To ensure patient safety, parenteral pharmaceutical drugs and medical devices should be free from contamination with both living microorganisms and pyrogens, including endotoxins. Accordingly, their manufacturing processes should comply with strict regulatory and quality control requirements. Bioburden, pyrogen, and endotoxin testing are important tools for the development and manufacturing of sterile and pyrogen-free parenteral pharmaceutical drugs and medical devices. However, there are clear distinctions between the concepts of sterility, bioburden, and pyrogen and endotoxin testing.
Sterility designates a state, in which all living microorganisms, including bacteria, viruses, and fungi, have been eliminated or inactivated from a product or environment. Parenteral pharmaceutical drugs and medical devices should be sterile (free of any living microorganisms). To achieve this goal, they may undergo a process of sterilization (elimination of microorganisms), which may involve autoclaving, dry heat sterilization, filtration, gamma irradiation, or ethylene oxide sterilization. When sterilizing heat sensitive products, precautions should be taken to prevent heat-induced damage during sterilization. Filtration and cleanroom environment can be used in such cases. Cleanrooms are designed to minimize the risk of contamination and maintain controlled temperature, particulate levels, and humidity.

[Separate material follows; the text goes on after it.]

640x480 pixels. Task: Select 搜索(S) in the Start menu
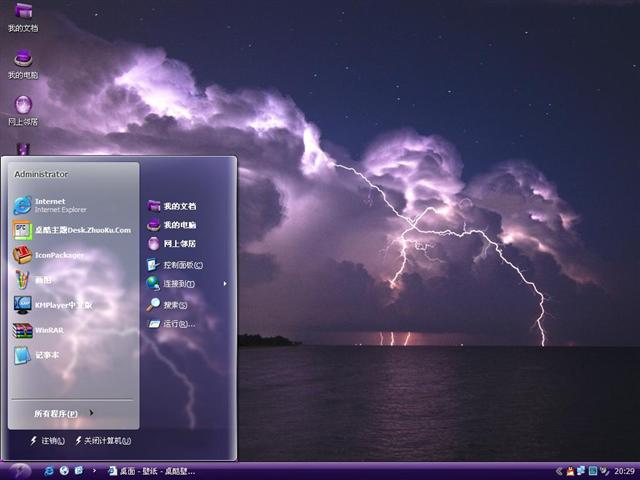[x=176, y=305]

The 14-day incubation test is considered the gold standard for sterility testing. However, it has limitations, such as its long lead time and potential false positives for cellular products. Alternative methods for sterility testing may help to solve these issues. Notably, a 1-day sterility alternative would be ideal for many products that are currently released “at risk.”
In contrast, the concept of bioburden indicates the number of viable microorganisms that are present in a non-sterile product or environment prior to sterilization. Evaluating the bioburden of a product enables scientists to assess the effectiveness of a subsequent sterilization. Sterilization ensures that viable microorganisms are eliminated from a product or environment. However, sterilization may not be sufficient to remove pyrogens, including endotoxins, which are very heat resistant.

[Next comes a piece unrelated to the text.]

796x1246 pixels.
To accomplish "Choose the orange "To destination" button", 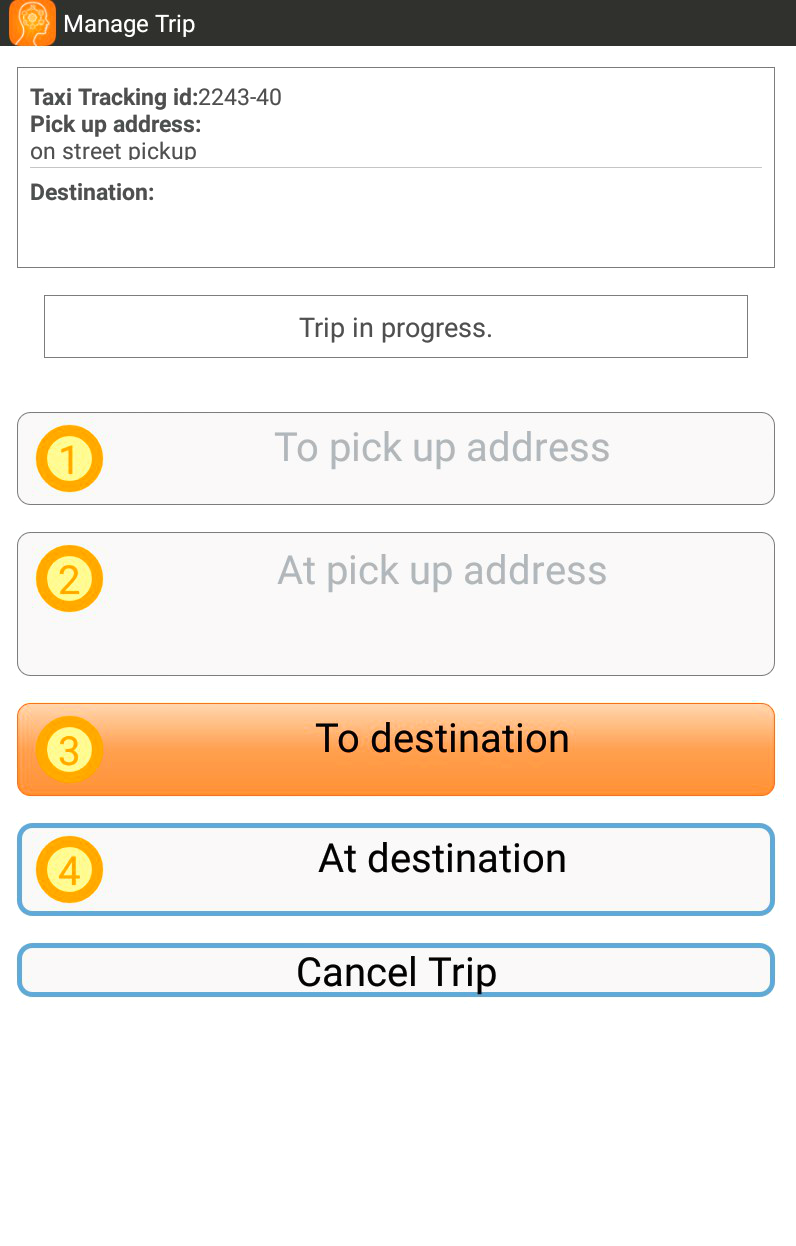I will (396, 749).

Pyrogens are molecules that, if they get in contact with a person’s bloodstream, can cause fever, inflammation, and even septic shock. Bacterial endotoxins, which are lipopolysaccharides found in the outer membrane of gram-negative bacteria, are especially strong pyrogens. They are primarily released by gram-negative bacteria during cell lysis and can lead to severe adverse reactions, if they gain access to the bloodstream. However, there are also non-endotoxin pyrogens, such as peptidoglycans and lipoteichoic acid from gram-positive bacteria and glucans and mannans from fungi.
Due to the high heat resistance of pyrogens, their elimination may be very challenging. The process of pyrogen elimination is known as depyrogenation and may involve procedures including dry heat sterilization, filtration, or chemical inactivation. For liquid products that cannot be readily depyrogenated, manufacturing in a pyrogen-free environment is imperative.
Testing methods for the identification of pyrogen contamination, including bacterial endotoxin contamination, should comply with strict guidance by regulatory agencies.
Some testing methods detect both endotoxin and non-endotoxin pyrogens. Historically, the Rabbit Pyrogen Test was first introduced for pyrogen testing, but it has shortcomings, including its variability, limited sensitivity, and concerns about animal welfare. This led to the development of the monocyte activation test (MAT). The MAT has become widely implemented for the detection of both endotoxin and non-endotoxin pyrogens due to its convenient in vitro format and high sensitivity and specificity. FUJIFILM Wako Pure Chemical Corporation has developed a reagent for peptidoglycan testing, which can be used as a solution for some pyrogen testing needs, as well as LumiMAT™, which is a rapid and simple MAT.
Tests specific for bacterial endotoxin testing, like the Limulus Amebocyte Lysate (LAL) assay, have been the historic alternative to pyrogen testing, as endotoxin is the most potent pyrogen and the one that is most resilient to inactivation. For bacterial endotoxin testing, the LAL assay has been established as the gold standard due to its high accuracy, sensitivity, and specificity. It can be conducted both as a semi-quantitative gel-clot assay and as a quantitative turbidimetric or colorimetric assay. In addition, since the traditional LAL assay uses lysate derived from the amebocytes of the Limulus horseshoe crab, synthetic alternatives for endotoxin testing have been established. FUJIFILM Wako has developed a line of sensitive and specific LAL reagents and an rCR synthetic alternative, which is now a compendial method in the United States.
Parenteral pharmaceutical drugs and medical devices should be both sterile and pyrogen free. The appropriate use of bioburden, pyrogen, and endotoxin testing plays an important role in achieving this goal.